** WORK TO DO **
Copy the following lines word for word, leaving out the pictures.

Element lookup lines
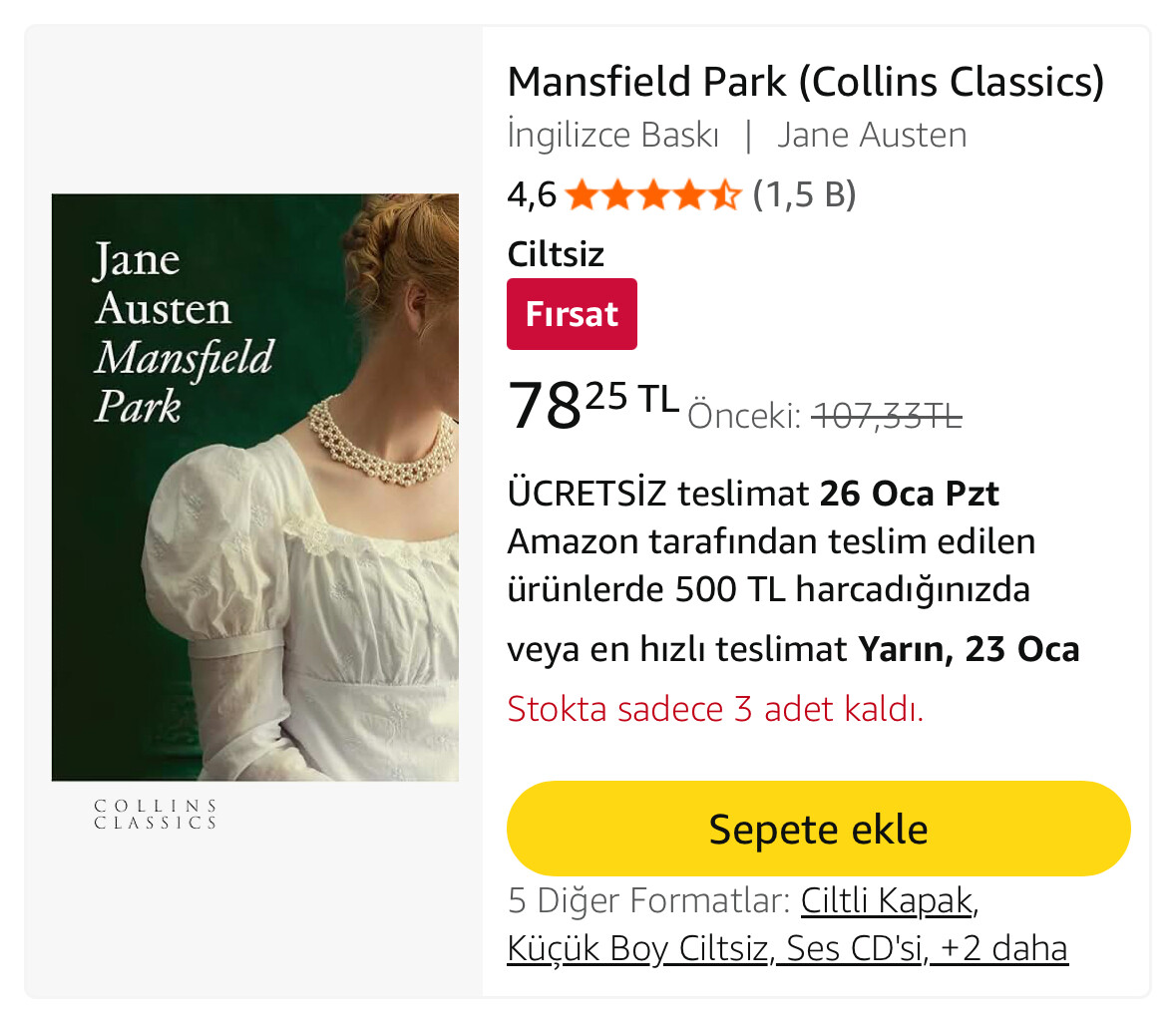
Task: Click the Yarın, 23 Oca fastest delivery
Action: point(969,649)
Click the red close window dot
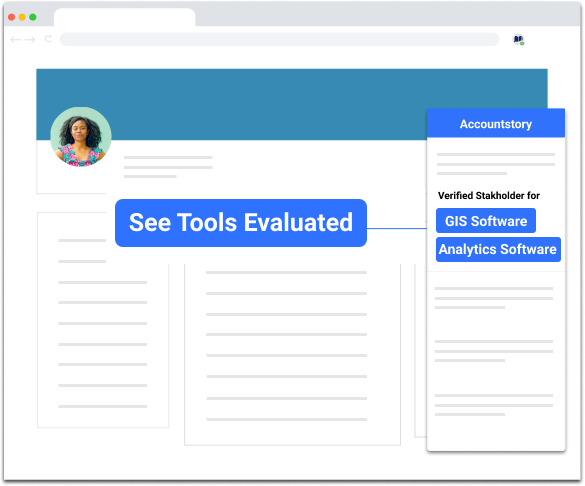 [x=12, y=17]
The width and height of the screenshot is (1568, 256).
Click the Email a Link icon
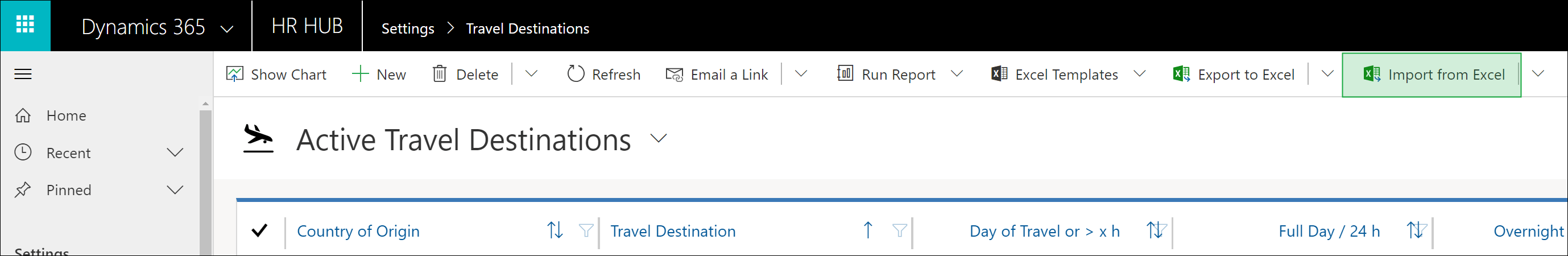point(675,75)
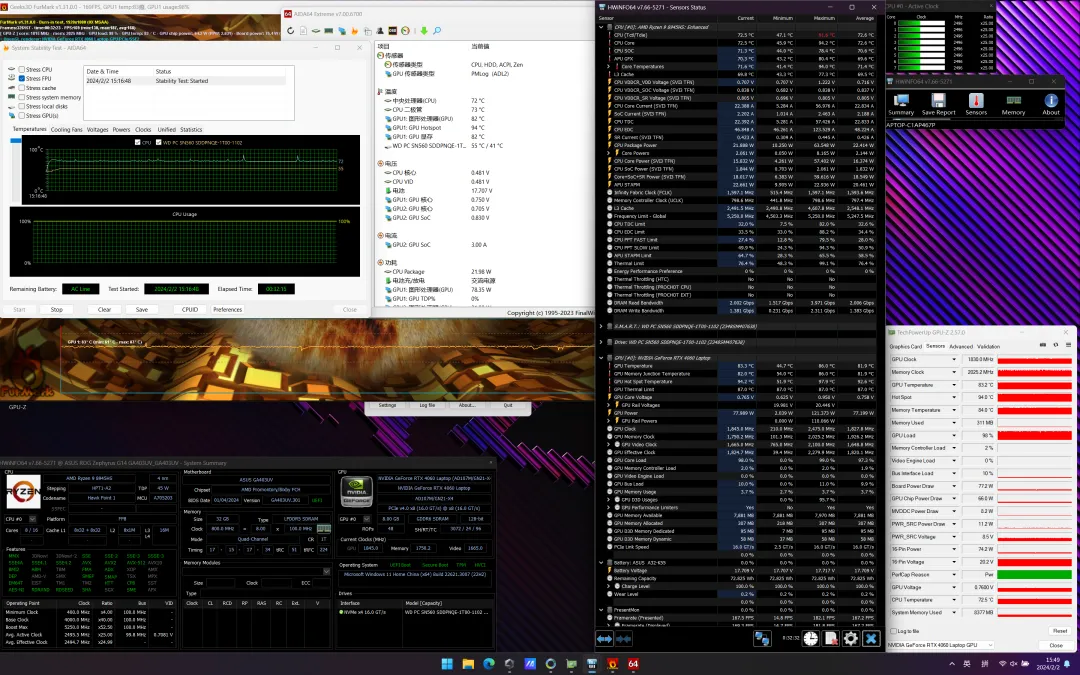Open HWiNFO sensor settings gear icon
Screen dimensions: 1080x675
850,637
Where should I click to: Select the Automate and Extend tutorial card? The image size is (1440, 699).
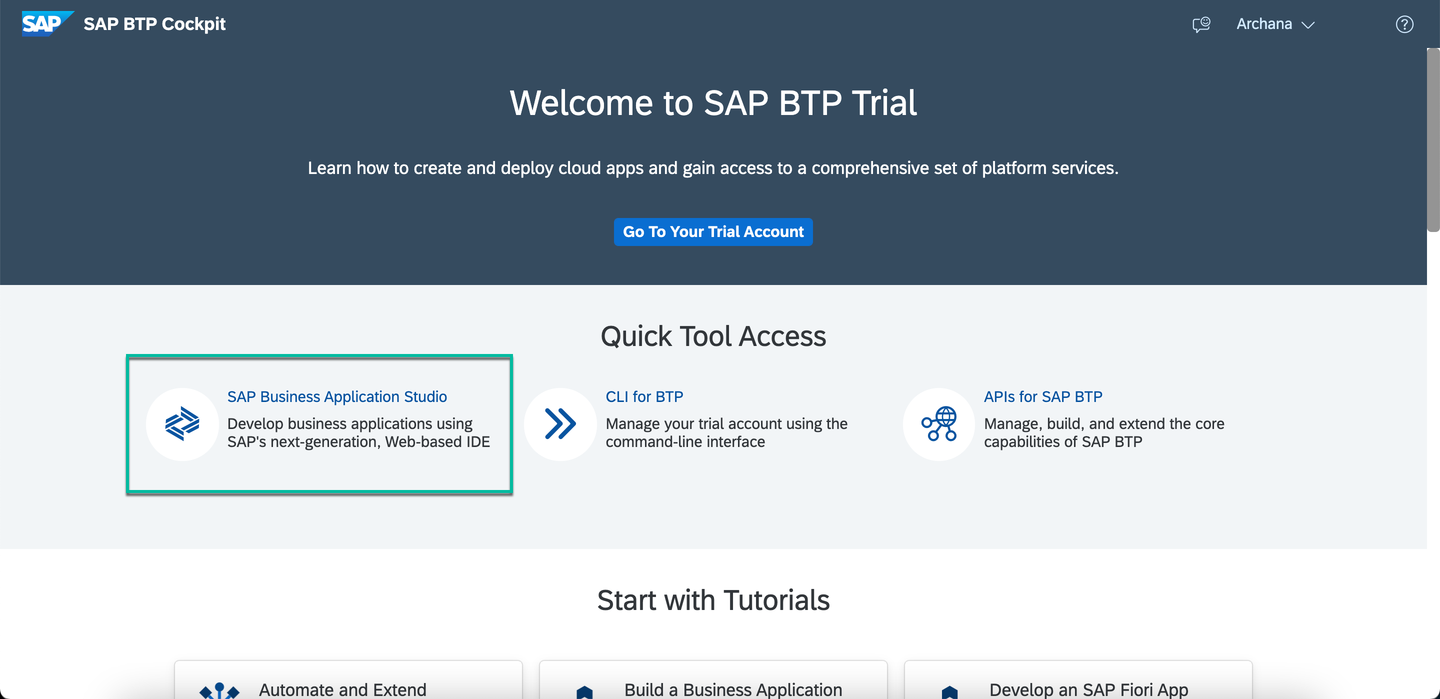tap(348, 680)
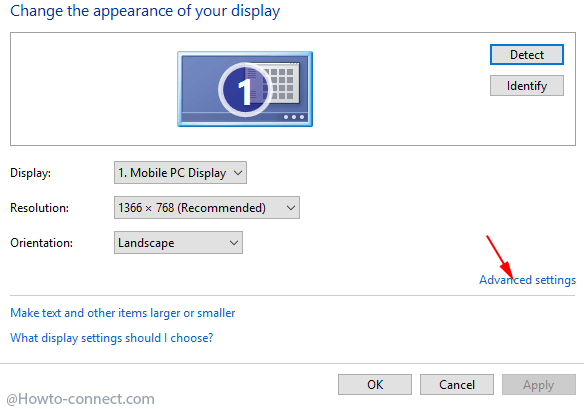Image resolution: width=584 pixels, height=409 pixels.
Task: Open the Mobile PC Display dropdown
Action: coord(180,172)
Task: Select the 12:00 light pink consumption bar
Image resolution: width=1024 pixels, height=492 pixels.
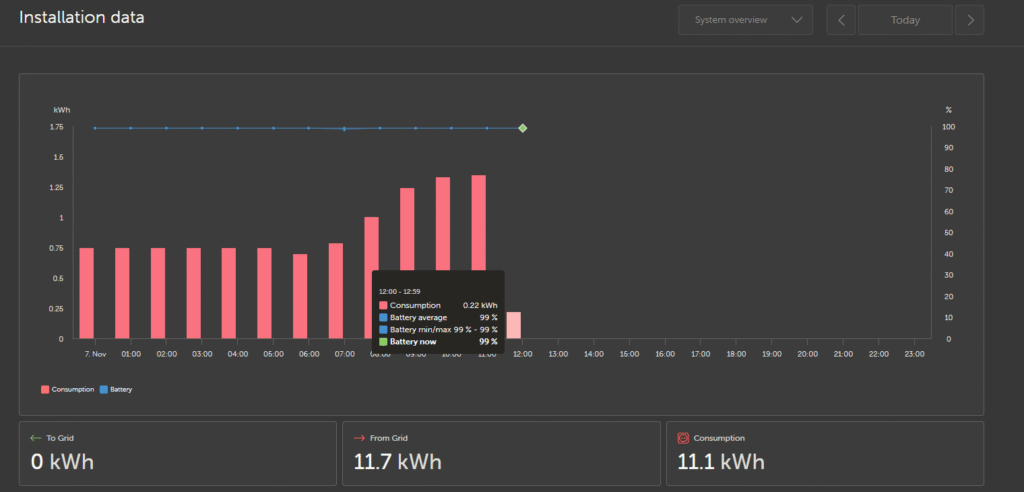Action: click(513, 325)
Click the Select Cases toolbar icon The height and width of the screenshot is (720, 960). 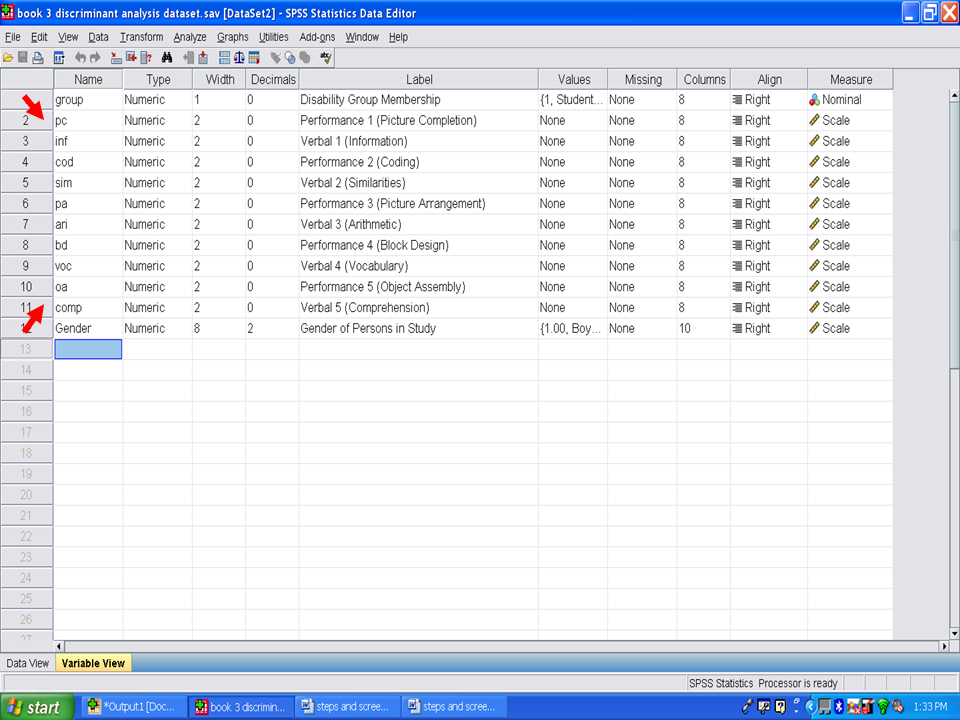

** EXPECTED ANSWER **
Task: Click the Yarın, 23 Oca fastest delivery
Action: point(969,649)
Click the red close window dot
 [x=12, y=17]
The width and height of the screenshot is (1568, 256).
Click the Email a Link icon
point(675,75)
Open HWiNFO sensor settings gear icon
Screen dimensions: 1080x675
850,637
Where should I click to: Select the Automate and Extend tutorial card? The image size is (1440, 699).
tap(348, 680)
Image resolution: width=584 pixels, height=409 pixels.
Task: Open the Mobile PC Display dropdown
Action: coord(180,172)
Task: Select the 12:00 light pink consumption bar
Image resolution: width=1024 pixels, height=492 pixels.
Action: click(513, 325)
Click the Select Cases toolbar icon The height and width of the screenshot is (720, 960). 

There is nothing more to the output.